I have been stripped of what my ordinary days used to consist of—exercise outside of the home, meetings, grocery shopping, homework, carpools, sports, and even my husband coming home in the evening. My life has been pruned back significantly.
As I look at the branches with their new growth, I wonder what new growth I will have after so much has been pruned back from my life. What else will be pruned and what other growth will come in its place?
In John 15, Jesus says, “I am the true vine, and my Father is the vinedresser. Every branch in me that does not bear fruit he takes away, and every branch that does bear fruit he prunes, that it may bear more fruit.”
Jesus goes on to explain, “Abide in me, and I in you. As the branch cannot bear fruit by itself, unless it abides in the vine, neither can you, unless you abide in me. I am the vine; you are the branches. Whoever abides in me and I in him, he it is that bears much fruit, for apart from me you can do nothing.”
Verse four translates also as “Live in me. Make your home in me just as I do in you (The Message). For the Christian, this is the work of the Holy Spirit who dwells within us when we accept Jesus Christ as our Savior. We abide through prayer and scripture and Christ abides with us by His sheer grace. My sins are forgiven, nailed to the cross, and death is defeated in Christ’s resurrection. The power and beauty of my Savior is that He makes me His dwelling place.
When I dwell with Him and He in me, I am told by Jesus that I will bear fruit. Yet, I am also told I will be pruned.
Pruning: cutting back growth to make way for better, stronger growth; the taking up of a sharp object with the intent to cut away; “a crucial element” for the vine, often painful, involving a loss of something.
Isn’t that how the recent past has felt? Who hasn’t felt a loss, whether it be something as simple as a tennis match or as important as a wedding date?
But for those who abide in Christ, we have a promise in Christ. He says He will prune, but He prunes that the branch may bear more fruit. Is the pruning the haircut, the style I desired? Maybe not. Is it in the timing I desired? Probably not. But we can trust the vinedresser. He is good. He is faithful. And He knows what He is doing as He strips away old growth to make way for the new.

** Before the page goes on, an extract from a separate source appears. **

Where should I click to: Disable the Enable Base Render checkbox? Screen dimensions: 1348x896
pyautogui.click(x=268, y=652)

As each morning greets me, I am learning to notice the new growth around me and in me. Sometimes it is hard to see: patience and gentleness, for example, present themselves as mere buds, tiny promises of what is to come, buds that I’m not sure will make it through a chilly night. But sometimes the growth feels as obvious as the hot pink azalea blooms across the street – bold, easily proclaiming God’s glory.
The growth is coming and will come. The promise remains from Jesus: “Whoever abides in me and I in him, he it is that bears much fruit, for apart from me you can do nothing.[…] By this my Father is glorified, that you bear much fruit and so prove to be my disciples.”

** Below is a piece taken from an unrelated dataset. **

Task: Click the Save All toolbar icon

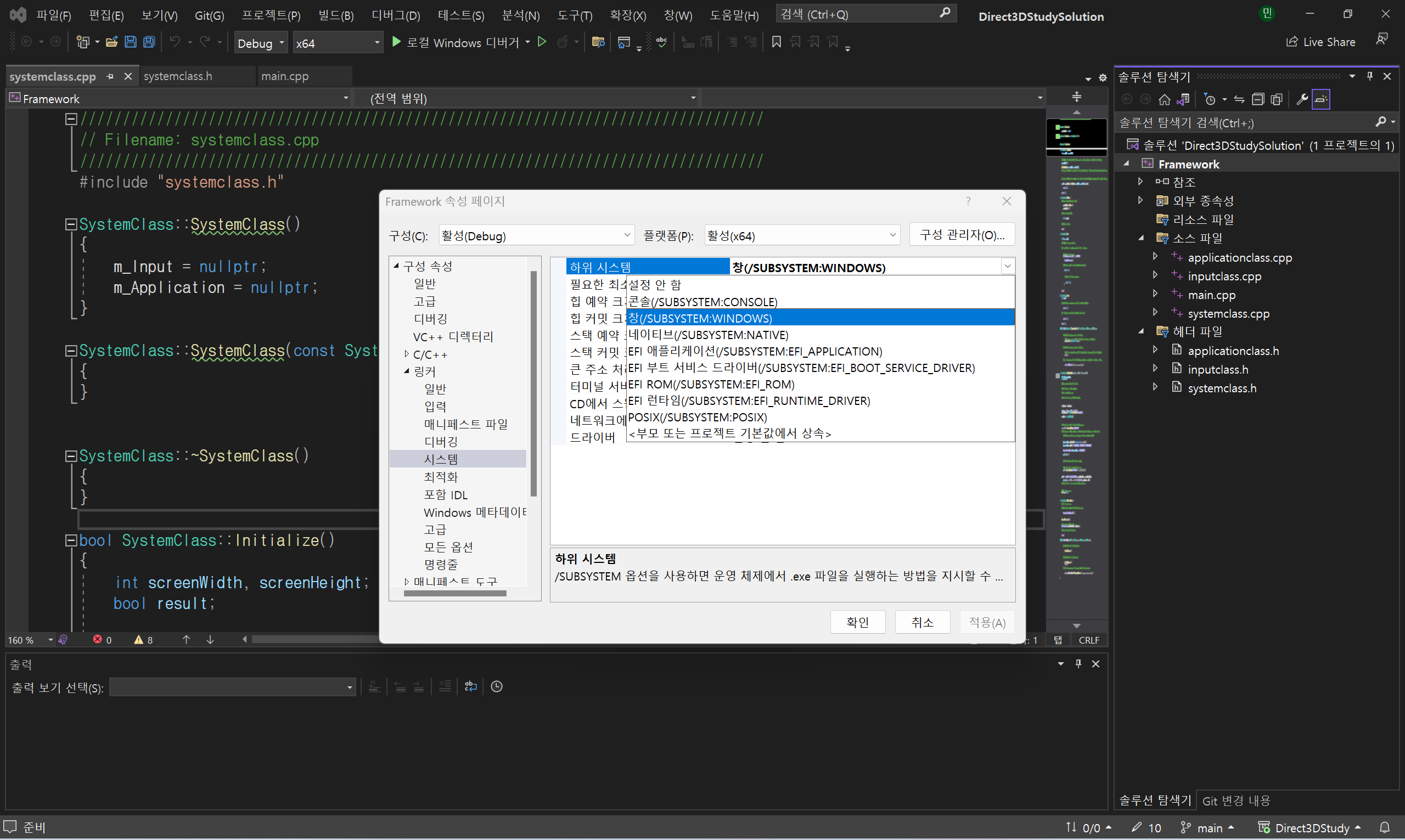Action: coord(149,42)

May we accept with grace and humility the pruning our Heavenly Father lovingly bestows upon us, and look with hope to the promised growth that He alone can bring.
Our family is now reunited and has been for many weeks, but the world is still not back to normal. We continue to miss events and people. We don’t have answers to what summer will look like for our family, but it is safe to say, as the weeks go on, our activities will likely continue to look different from what we would have liked. The pruning continues. I find myself frustrated and despondent some days, thankful for the time with family and slower pace on other days.
But as we ride out social distancing into May, what has remained obvious to me is that I am fully in need of and dependent upon my kind, loving God who continues to shape me, painfully at times, into the child of God I am meant to be. I struggle daily with submitting to His shears, but when I get a glimpse of a new fruit or the promise of it, or remember His faithfulness in growing me thus far, I can lay down my agenda, my plans and let His will be done.